08 Jan 2019
Stanbic Bank Zambia has boosted its investment in Zambia’s agricultural sector by means of supporting agro-value chain players, Lusakatimes.com reports.
For the last few decades, Zambia has been working towards long-term sustainable growth by relying less on copper mining and focusing on other sectors, namely agriculture.
Stanbic Bank, which has recently been voted the best bank in Zambia by EMEA Finance and the Financial Times Banker’s awards, has aided the transition by actively promoting sustainable national development through economic diversification.
Keegy Zambia Ltd Managing Director, Chongo Kasongole, said that Zambia’s agriculture sector would need mechanisation to expand.

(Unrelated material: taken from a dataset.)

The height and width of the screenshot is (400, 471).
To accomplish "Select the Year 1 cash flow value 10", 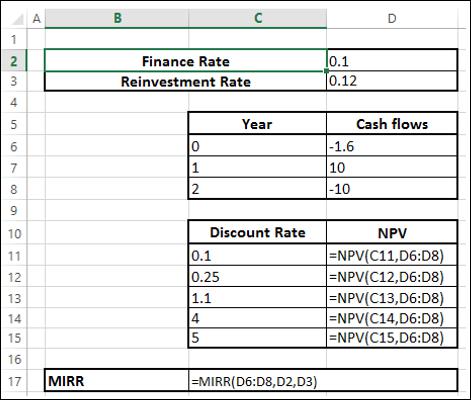I will [x=392, y=167].
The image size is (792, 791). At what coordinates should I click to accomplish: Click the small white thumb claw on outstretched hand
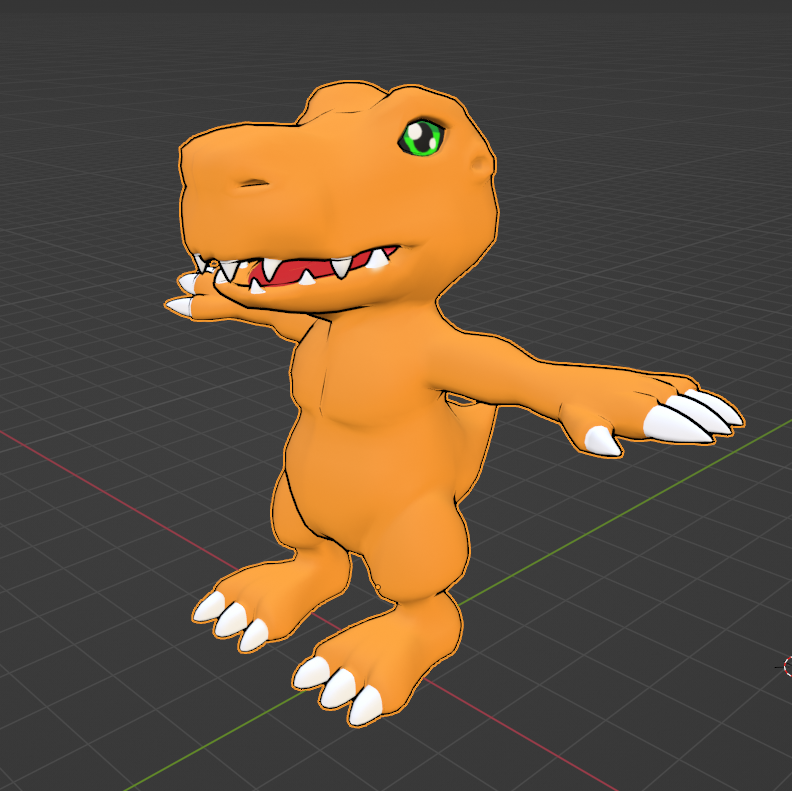pyautogui.click(x=602, y=441)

“Zambia is sitting at a crossroad. We have the potential to be a regional food basket; we have climatic and political stability. We also have the capacity to make agriculture one the country’s main drivers of the economy thanks to our vast land and water resources,” said Kasongole.

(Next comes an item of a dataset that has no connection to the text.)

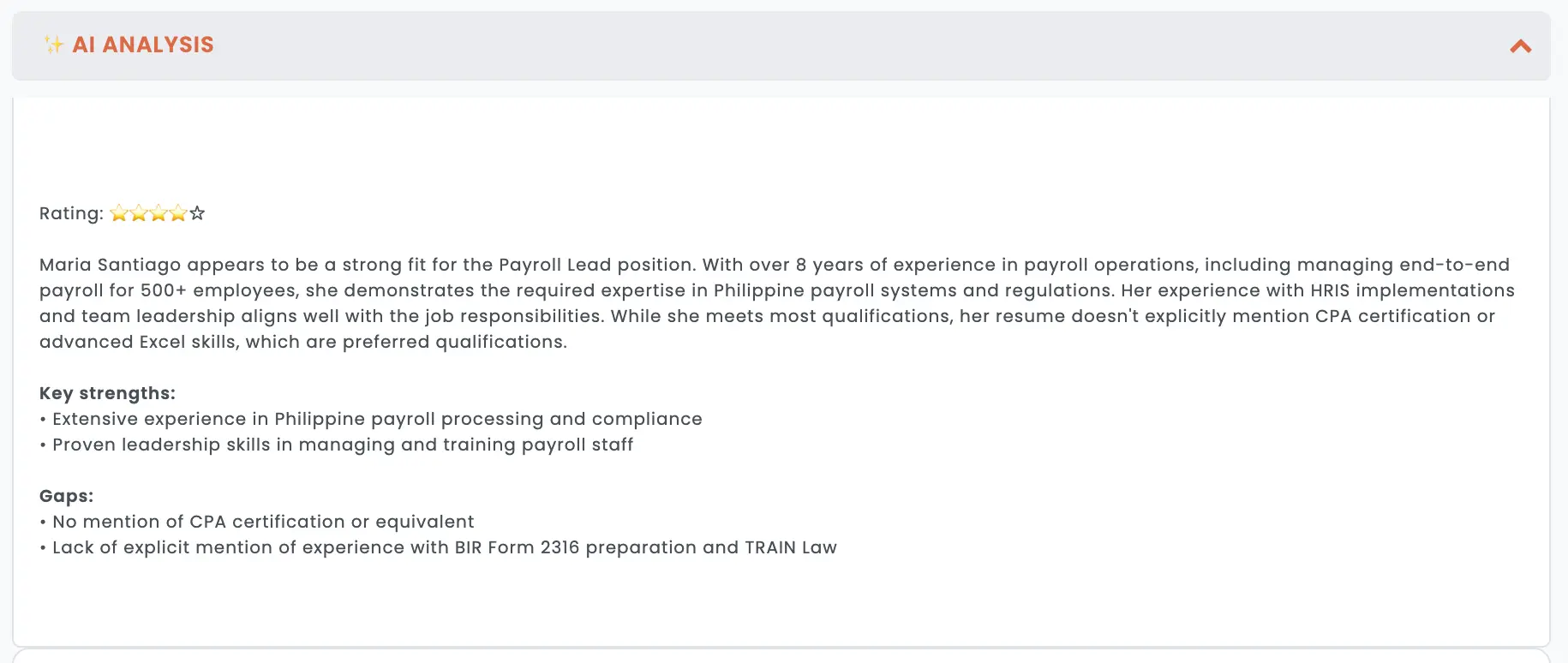The height and width of the screenshot is (663, 1568).
Task: Click the 'Extensive experience in Philippine payroll' bullet
Action: (x=371, y=419)

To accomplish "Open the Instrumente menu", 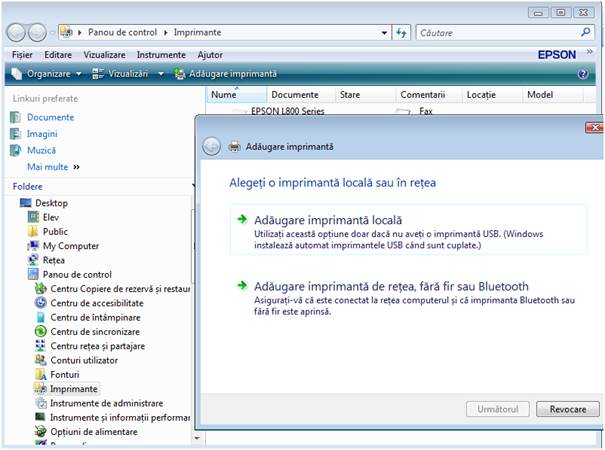I will tap(161, 54).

“However, the country is still a long way from feeding the sub-Saharan region due to inadequate investment in agriculture, hence the sector continues to face challenges that are hindering sustainable growth.”

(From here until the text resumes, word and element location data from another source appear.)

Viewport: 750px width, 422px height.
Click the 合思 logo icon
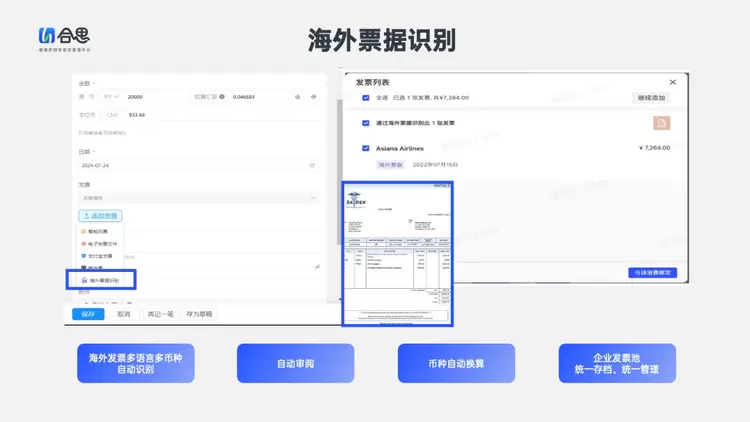pos(46,36)
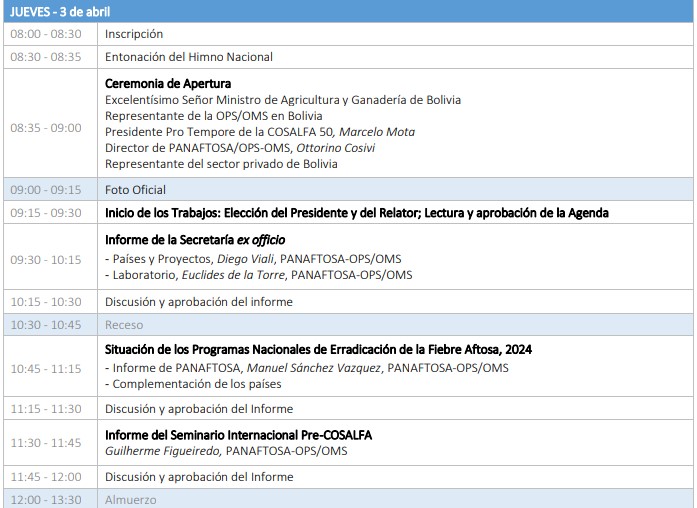Select the "Foto Oficial" row
This screenshot has height=508, width=697.
136,190
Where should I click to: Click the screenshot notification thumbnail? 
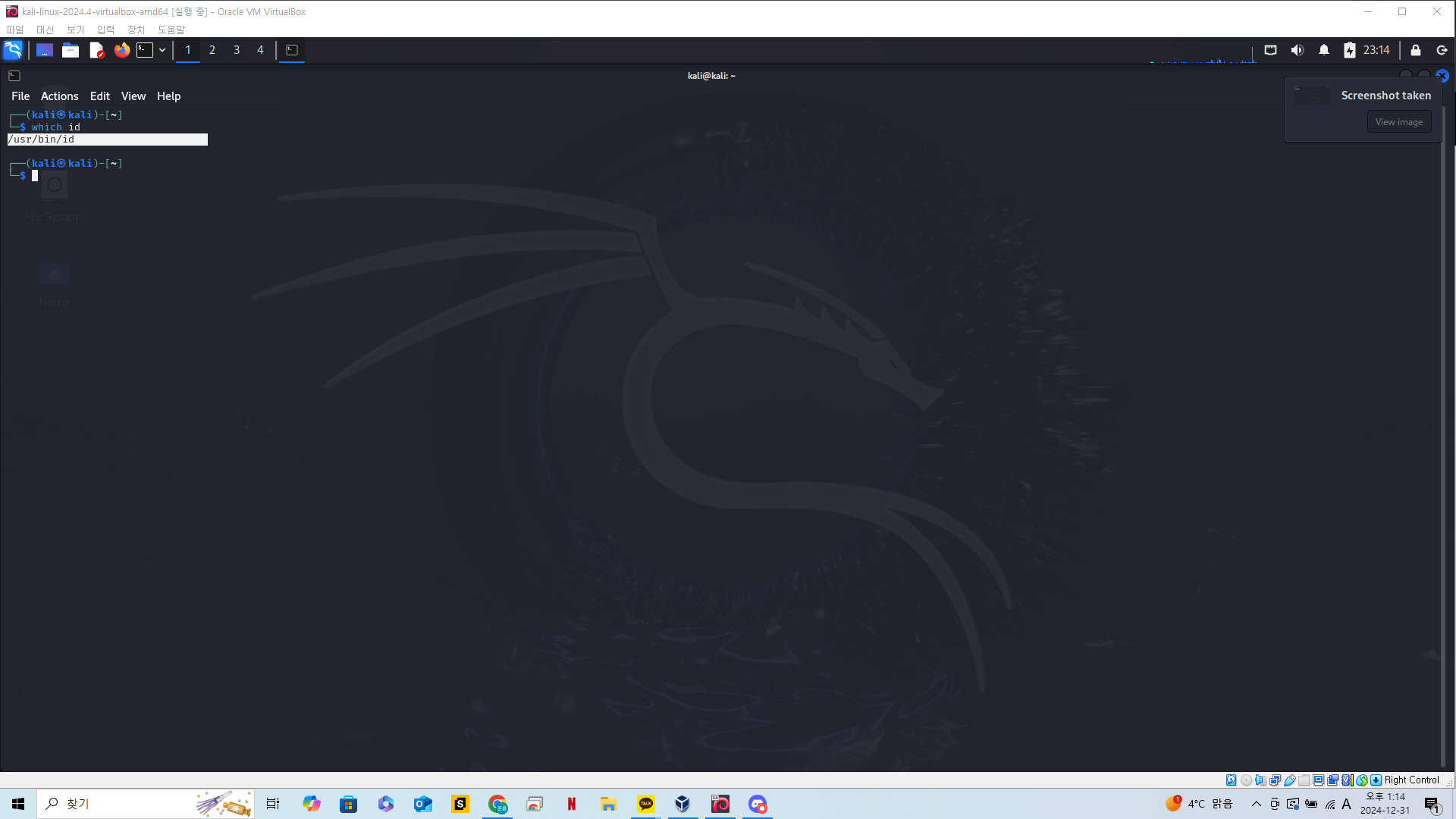(1312, 96)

“Some of these hindrances include low levels of mechanisation stifling production, especially among smallholder farmers. While there is urgent need to overturn this situation and improve the level of mechanisation, significant results will only be realised through concerted efforts from all stakeholders including government, value chain players, farmers and financial institutions.”
He went on to say, “Financial institutions have a big role to play in facilitating easier access to farming equipment through the creation of sector appropriate services and products that allow even small-scale farmers to mechanise and improve production.”
Data provided by A Green Revolution in Africa (AGRA), which is an international organisation that aims to improve agricultural products as well as support local farm owners, revealed that mechanisation can increase productivity by at least 50%.
Yet Africa is still one of the least mechanised continents on the planet. The World Bank revealed that for every 1,000 farmers, there are an estimated five tractors – unlike in, per se, the USA, where there are 1,600 tractors for every 1,000 farmers.
Kasongole notes that the price at which these items come into the country is the greatest disadvantage, and that Keegy is attempting to solve this problem by providing a leasing programme which would supply equipment on a temporary lease basis, permitting farmers to use the machinery as long as it is later returned.
The initiative has been praised and made good use of already. Stanbic’s dedication towards the agro sector – having invested more than US$200 million and earning the award of ‘Best Agribusiness Bank in Zambia 2017’ – further highlights the importance of financial institutions assisting in the growth of agribusinesses, and consequently, the economy.